BEGIN EXCERPTED RECORDS

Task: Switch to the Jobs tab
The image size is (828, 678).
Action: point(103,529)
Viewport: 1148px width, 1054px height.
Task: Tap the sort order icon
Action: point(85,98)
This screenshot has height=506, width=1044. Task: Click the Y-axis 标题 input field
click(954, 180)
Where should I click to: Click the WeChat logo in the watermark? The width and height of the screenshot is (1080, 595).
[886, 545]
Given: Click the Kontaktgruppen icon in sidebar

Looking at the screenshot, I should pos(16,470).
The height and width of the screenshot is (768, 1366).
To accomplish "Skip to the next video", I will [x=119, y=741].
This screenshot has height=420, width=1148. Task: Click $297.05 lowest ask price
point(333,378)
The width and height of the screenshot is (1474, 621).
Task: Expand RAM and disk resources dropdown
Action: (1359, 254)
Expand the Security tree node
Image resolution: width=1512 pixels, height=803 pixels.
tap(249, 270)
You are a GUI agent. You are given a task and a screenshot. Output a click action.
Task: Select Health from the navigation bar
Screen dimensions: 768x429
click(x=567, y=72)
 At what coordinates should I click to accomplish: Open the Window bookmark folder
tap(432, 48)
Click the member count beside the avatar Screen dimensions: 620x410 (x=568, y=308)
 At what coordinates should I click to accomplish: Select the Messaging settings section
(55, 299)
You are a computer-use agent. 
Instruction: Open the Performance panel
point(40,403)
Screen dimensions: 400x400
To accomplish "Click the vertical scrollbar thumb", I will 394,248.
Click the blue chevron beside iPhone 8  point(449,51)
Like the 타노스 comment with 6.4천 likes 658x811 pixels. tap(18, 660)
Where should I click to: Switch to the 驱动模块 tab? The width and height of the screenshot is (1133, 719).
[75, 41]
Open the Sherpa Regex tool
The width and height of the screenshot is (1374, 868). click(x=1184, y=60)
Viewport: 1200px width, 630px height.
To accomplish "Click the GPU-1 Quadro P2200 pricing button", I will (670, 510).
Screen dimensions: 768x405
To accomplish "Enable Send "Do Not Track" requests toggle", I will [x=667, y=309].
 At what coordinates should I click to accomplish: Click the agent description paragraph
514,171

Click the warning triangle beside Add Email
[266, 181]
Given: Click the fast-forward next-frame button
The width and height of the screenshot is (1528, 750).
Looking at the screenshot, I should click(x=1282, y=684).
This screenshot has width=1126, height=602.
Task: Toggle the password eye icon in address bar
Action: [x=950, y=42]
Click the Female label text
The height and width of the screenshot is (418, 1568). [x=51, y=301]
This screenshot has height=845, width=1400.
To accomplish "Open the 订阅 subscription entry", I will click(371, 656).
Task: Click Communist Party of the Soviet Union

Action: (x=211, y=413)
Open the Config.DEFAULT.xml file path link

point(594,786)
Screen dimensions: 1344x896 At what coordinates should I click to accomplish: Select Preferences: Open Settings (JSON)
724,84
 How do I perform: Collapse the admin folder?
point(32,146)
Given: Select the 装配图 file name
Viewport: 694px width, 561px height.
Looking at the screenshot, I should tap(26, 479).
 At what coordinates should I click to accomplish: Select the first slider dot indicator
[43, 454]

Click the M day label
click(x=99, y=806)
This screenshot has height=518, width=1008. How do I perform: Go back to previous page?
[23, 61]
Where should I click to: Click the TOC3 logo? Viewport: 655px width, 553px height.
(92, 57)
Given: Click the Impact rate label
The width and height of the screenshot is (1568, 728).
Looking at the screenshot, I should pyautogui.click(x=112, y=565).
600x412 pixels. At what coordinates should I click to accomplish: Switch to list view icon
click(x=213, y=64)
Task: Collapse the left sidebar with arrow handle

END EXCERPTED RECORDS

TASK INSTRUCTIONS = Repeat all the lines above, keeping them exactly as they are.

EXERCISE RESULT =
Task: Switch to the Jobs tab
The image size is (828, 678).
Action: point(103,529)
Viewport: 1148px width, 1054px height.
Task: Tap the sort order icon
Action: point(85,98)
This screenshot has height=506, width=1044. Task: Click the Y-axis 标题 input field
click(954, 180)
Where should I click to: Click the WeChat logo in the watermark? The width and height of the screenshot is (1080, 595).
[886, 545]
Given: Click the Kontaktgruppen icon in sidebar

Looking at the screenshot, I should pos(16,470).
The height and width of the screenshot is (768, 1366).
To accomplish "Skip to the next video", I will [x=119, y=741].
This screenshot has height=420, width=1148. Task: Click $297.05 lowest ask price
point(333,378)
The width and height of the screenshot is (1474, 621).
Task: Expand RAM and disk resources dropdown
Action: (1359, 254)
Expand the Security tree node
Image resolution: width=1512 pixels, height=803 pixels.
tap(249, 270)
You are a GUI agent. You are given a task and a screenshot. Output a click action.
Task: Select Health from the navigation bar
Screen dimensions: 768x429
click(x=567, y=72)
 At what coordinates should I click to accomplish: Open the Window bookmark folder
tap(432, 48)
Click the member count beside the avatar Screen dimensions: 620x410 (x=568, y=308)
 At what coordinates should I click to accomplish: Select the Messaging settings section
(55, 299)
You are a computer-use agent. 
Instruction: Open the Performance panel
point(40,403)
Screen dimensions: 400x400
To accomplish "Click the vertical scrollbar thumb", I will 394,248.
Click the blue chevron beside iPhone 8  point(449,51)
Like the 타노스 comment with 6.4천 likes 658x811 pixels. tap(18, 660)
Where should I click to: Switch to the 驱动模块 tab? The width and height of the screenshot is (1133, 719).
[75, 41]
Open the Sherpa Regex tool
The width and height of the screenshot is (1374, 868). click(x=1184, y=60)
Viewport: 1200px width, 630px height.
To accomplish "Click the GPU-1 Quadro P2200 pricing button", I will (670, 510).
Screen dimensions: 768x405
To accomplish "Enable Send "Do Not Track" requests toggle", I will [x=667, y=309].
 At what coordinates should I click to accomplish: Click the agent description paragraph
514,171

Click the warning triangle beside Add Email
[266, 181]
Given: Click the fast-forward next-frame button
The width and height of the screenshot is (1528, 750).
Looking at the screenshot, I should click(x=1282, y=684).
This screenshot has width=1126, height=602.
Task: Toggle the password eye icon in address bar
Action: [x=950, y=42]
Click the Female label text
The height and width of the screenshot is (418, 1568). [x=51, y=301]
This screenshot has height=845, width=1400.
To accomplish "Open the 订阅 subscription entry", I will click(371, 656).
Task: Click Communist Party of the Soviet Union

Action: (x=211, y=413)
Open the Config.DEFAULT.xml file path link

point(594,786)
Screen dimensions: 1344x896 At what coordinates should I click to accomplish: Select Preferences: Open Settings (JSON)
724,84
 How do I perform: Collapse the admin folder?
point(32,146)
Given: Select the 装配图 file name
Viewport: 694px width, 561px height.
Looking at the screenshot, I should tap(26, 479).
 At what coordinates should I click to accomplish: Select the first slider dot indicator
[43, 454]

Click the M day label
click(x=99, y=806)
This screenshot has height=518, width=1008. How do I perform: Go back to previous page?
[23, 61]
Where should I click to: Click the TOC3 logo? Viewport: 655px width, 553px height.
(92, 57)
Given: Click the Impact rate label
The width and height of the screenshot is (1568, 728).
Looking at the screenshot, I should pyautogui.click(x=112, y=565).
600x412 pixels. At what coordinates should I click to accomplish: Switch to list view icon
click(x=213, y=64)
Task: Collapse the left sidebar with arrow handle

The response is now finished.